### EXTRACT PROVIDED
On May 31, 1792, a thirty-one-year-old cobbler-turned-pastor stood before a gathering of Baptist ministers in Nottingham and preached what came to be called the Deathless Sermon. Taking his text from Isaiah 54, William Carey delivered the line that would echo through two centuries of evangelical missions: "Expect great things from God; attempt great things for God."

Within months, the Baptist Missionary Society was born. Within a year, Carey was on a ship to India. The motto became a battle cry, and Carey became, in the popular telling, the father of modern missions.

We love the quote because we love the man at the moment he said it — young, fiery, convinced. But the Carey who shouted those words from a Nottingham pulpit is not the Carey who spent forty-one years in Bengal. And if we listen only to the young man, we miss the more useful pastor that the older man became.

Consider what actually happened. Carey arrived in India in 1793 expecting, in his own words, that the conversion of the country would come quickly. It did not. He buried his five-year-old son Peter in their first year. His wife Dorothy retreated into mental illness from which she would never emerge. His funds ran out. His co-laborer disappointed him. And for seven long years, he preached the gospel in Bengali without seeing a single Indian convert. The first baptism — Krishna Pal, a carpenter with a dislocated shoulder — did not come until December 1800.

Somewhere in those seven years, the rhetoric began to change. In 1798, writing to his sisters from India, Carey said something that would never fit on a missions conference banner: "I have, however, no news to send ... at best we scarcely expect to be anything more than Pioneers to prepare the way for those who come after us may be more useful than we have been." That is not the language of a man expecting great things. That is the language of a man who has learned to hope without a timeline. Years later, reflecting on his arrival, he would admit, "When I left England, my hope of India's conversion was very strong; but amongst so many obstacles, it would die, unless upheld by God."

### COMPLETE THE FOLLOWING
1. Answer these questions from the passage about William Carey:
(a) In what city did Carey preach the sermon on May 31, 1792?
(b) How many years did Carey spend in Bengal?
(c) Who was the first person baptized, and in what month and year?
2. Copy word for word the part of the passage about William Carey starting at "Consider what actually" and ending at "until December 1800.".

### DATASET EXCERPT
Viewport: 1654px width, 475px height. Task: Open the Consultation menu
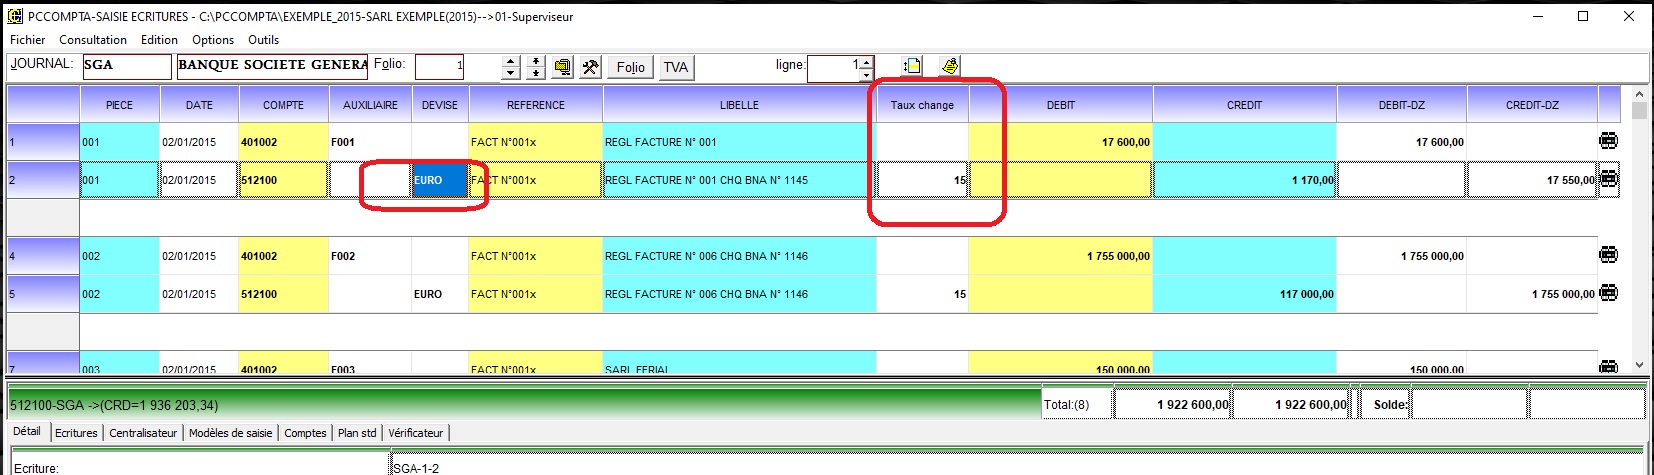coord(93,40)
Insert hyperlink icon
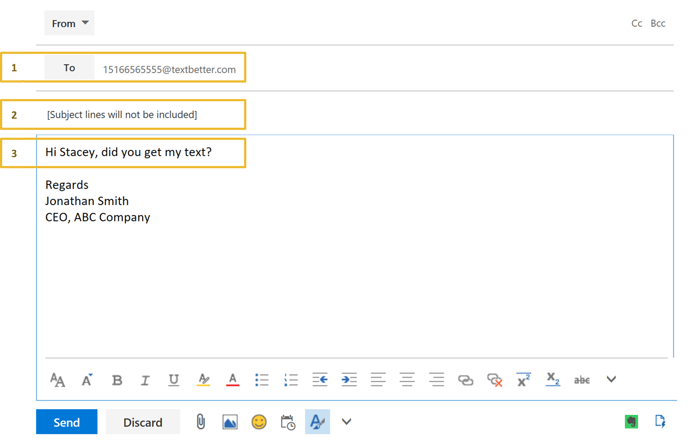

### ANSWERS FOR THE TASKS
1.
(a) Nottingham
(b) Forty-one
(c) Krishna Pal, a carpenter, in December 1800

2.
Consider what actually happened. Carey arrived in India in 1793 expecting, in his own words, that the conversion of the country would come quickly. It did not. He buried his five-year-old son Peter in their first year. His wife Dorothy retreated into mental illness from which she would never emerge. His funds ran out. His co-laborer disappointed him. And for seven long years, he preached the gospel in Bengali without seeing a single Indian convert. The first baptism — Krishna Pal, a carpenter with a dislocated shoulder — did not come until December 1800.